A strong education-expense claim explains the course, the professional reason, the cost and the payment.
Course or enrollment proof
Keep enrollment confirmations, course descriptions, curricula, timetables and exam invitations.
Invoices and payment proof
Save tuition invoices, receipts, bank transfers, card payment records and subscription confirmations.
Professional connection
Keep employer recommendations, job descriptions, promotion requirements or a short note explaining why the course is professionally relevant.
Reimbursement overview
If your employer, scholarship provider or another institution reimbursed costs, document what was covered and what you paid yourself.
Before filing, answer these questions.
Use this checklist before entering education or training expenses into your German tax return.
Is it first education or further training?
This is the most important classification question.

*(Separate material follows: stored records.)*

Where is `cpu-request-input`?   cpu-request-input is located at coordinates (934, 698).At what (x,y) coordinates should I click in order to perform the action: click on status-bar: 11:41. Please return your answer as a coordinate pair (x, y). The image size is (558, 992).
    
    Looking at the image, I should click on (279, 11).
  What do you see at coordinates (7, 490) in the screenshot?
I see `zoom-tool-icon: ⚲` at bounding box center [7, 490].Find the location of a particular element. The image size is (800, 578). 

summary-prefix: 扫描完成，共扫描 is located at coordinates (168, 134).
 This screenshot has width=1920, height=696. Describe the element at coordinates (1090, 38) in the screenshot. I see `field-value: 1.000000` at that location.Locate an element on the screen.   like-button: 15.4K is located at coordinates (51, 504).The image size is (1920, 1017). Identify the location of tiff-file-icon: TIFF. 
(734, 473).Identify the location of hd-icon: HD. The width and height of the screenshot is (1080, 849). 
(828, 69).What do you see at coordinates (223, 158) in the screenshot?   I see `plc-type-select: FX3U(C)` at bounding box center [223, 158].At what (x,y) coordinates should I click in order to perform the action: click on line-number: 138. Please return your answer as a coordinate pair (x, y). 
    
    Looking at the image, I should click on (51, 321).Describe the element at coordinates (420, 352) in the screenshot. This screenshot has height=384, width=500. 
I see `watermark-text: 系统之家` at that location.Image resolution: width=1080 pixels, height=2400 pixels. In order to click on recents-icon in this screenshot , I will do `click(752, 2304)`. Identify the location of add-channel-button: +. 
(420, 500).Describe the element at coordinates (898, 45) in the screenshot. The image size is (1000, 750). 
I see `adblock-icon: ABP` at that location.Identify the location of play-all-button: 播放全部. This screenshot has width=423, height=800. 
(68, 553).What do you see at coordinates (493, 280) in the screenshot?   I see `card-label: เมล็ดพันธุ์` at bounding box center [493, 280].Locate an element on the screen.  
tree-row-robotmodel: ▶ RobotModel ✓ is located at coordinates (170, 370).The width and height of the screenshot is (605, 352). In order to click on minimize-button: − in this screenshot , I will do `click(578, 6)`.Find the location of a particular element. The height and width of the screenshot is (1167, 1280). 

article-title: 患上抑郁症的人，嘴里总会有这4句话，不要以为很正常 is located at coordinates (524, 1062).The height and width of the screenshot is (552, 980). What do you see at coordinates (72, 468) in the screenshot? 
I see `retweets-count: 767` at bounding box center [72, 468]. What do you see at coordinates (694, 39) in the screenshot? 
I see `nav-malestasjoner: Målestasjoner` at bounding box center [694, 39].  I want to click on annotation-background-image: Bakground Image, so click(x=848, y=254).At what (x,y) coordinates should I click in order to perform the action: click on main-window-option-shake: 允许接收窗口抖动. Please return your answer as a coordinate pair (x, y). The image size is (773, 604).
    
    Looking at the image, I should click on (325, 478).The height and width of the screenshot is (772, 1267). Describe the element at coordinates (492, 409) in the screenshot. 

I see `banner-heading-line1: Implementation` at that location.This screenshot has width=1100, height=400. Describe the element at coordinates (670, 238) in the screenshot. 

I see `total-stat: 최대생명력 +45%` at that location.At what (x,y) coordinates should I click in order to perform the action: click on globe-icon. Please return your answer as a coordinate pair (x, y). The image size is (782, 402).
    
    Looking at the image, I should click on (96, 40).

Can you explain the job connection?
For Werbungskosten, the link to current or future income should be clear.
Did someone reimburse you?
Employer reimbursements, scholarships and grants can reduce what you can claim.
Do you have proof for each cost?
Each claimed item should have a receipt, invoice or other clear record.
Red flags before claiming education expenses.
These issues can make education-expense claims weak, confusing or overstated.
You treat a first degree like further training.
Initial education outside employment is usually treated differently from job-related further training.
The course is mainly private.
A cooking class, hobby language course or lifestyle seminar is usually weak without a professional reason.
You ignore reimbursements.
Costs paid by your employer, scholarship provider or another organization usually cannot simply be claimed again.
Make your education costs tax-ready from day one.
Save course confirmations, invoices, books, travel receipts, employer correspondence and reimbursement details during the year. The best tax return starts before the course begins.
Disclaimer: This article provides general educational information for people moving to, living in or planning their future in Germany. It does not constitute tax, legal, financial, education, insurance or immigration advice. Tax rules are complex and can change. For individual decisions, speak with a certified tax advisor or another qualified professional who can assess your personal situation.